Of course the environmentalists are in on the whole project. They started telling us back in the 1970s that our large tanks were sheer waste. We should put bricks in them to save and conserve. If you didn’t have a brick in your toilet, you were considered irresponsible and a social misfit. Eventually of course the brick became, in effect, a mandate, and finally toilets were reduced to one third of their previous size.
Back then, it was just assumed that toilet manufacturers cared nothing at all about wasting water. Surely there was no rationale at all for why they consumed five gallons per flush as opposed to 1.6 gallons. This is just capitalist excess and down with it!
Well, think again: there was wisdom in those old designs. The environmentalists didn’t account for the present reality in which people typically flush twice, three times, or even four times during a single toilet event. Whether or not this ends up using more or less in the long run is entirely an empirical question, but let us just suppose that the new microtanks do indeed save water. In the same way, letting people die of infections conserves antibiotics, not brushing teeth conserves toothpaste, and not using anesthesia during surgery conserves needles and syringes.
Here is the truth that environmentalists do not face: Sometimes conserving is not a good idea. There are some life activities that cry out for the expenditure of resources, even in the most generous possible way. I would count waste disposal as one of those.

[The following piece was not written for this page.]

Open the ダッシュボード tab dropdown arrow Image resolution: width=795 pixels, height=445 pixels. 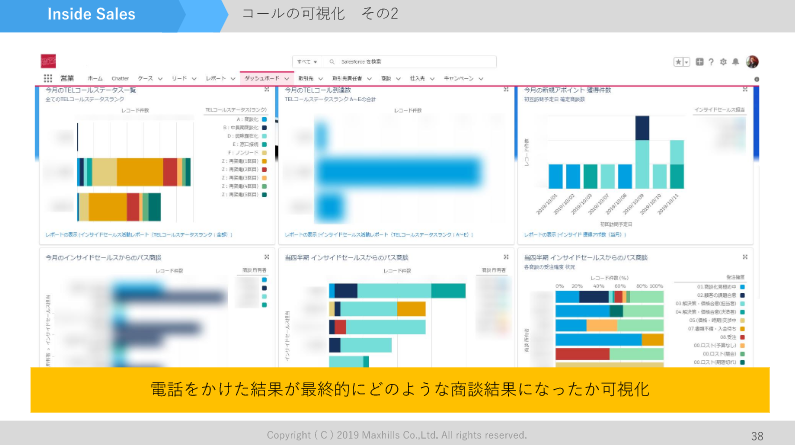point(286,78)
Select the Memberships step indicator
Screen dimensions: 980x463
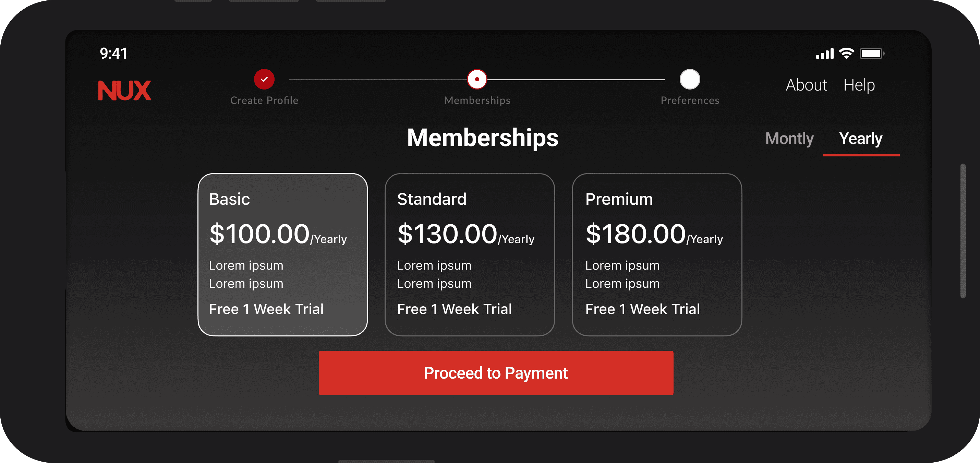coord(477,79)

It is also possible that some people just like to get their kicks out of spreading misery and making it impossible for us to enjoy a clean and prosperous life. Like Puritans of old, they see virtue in suffering and would like to see ever more of it. It sounds perverse, but such an ethos does exist. And clearly, government doesn’t care in the slightest.
There are many tragedies associated with the toilet calamity. There are private embarrassments at guest houses and disgust at every turn. Many of the customers at that Chinese takeout probably blame the owners, who themselves are probably mystified as to why toilets in communist China probably worked just fine but in capitalist America are throwing filth all over their restaurant.
It’s the hidden hand of government that has mandated this leap back to barbarism.